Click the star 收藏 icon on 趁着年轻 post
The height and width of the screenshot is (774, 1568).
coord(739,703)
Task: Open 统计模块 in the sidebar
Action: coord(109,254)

What you should do
The entries shown above must be reproduced in full, exactly as written.

Result below
Click the star 收藏 icon on 趁着年轻 post
The height and width of the screenshot is (774, 1568).
coord(739,703)
Task: Open 统计模块 in the sidebar
Action: coord(109,254)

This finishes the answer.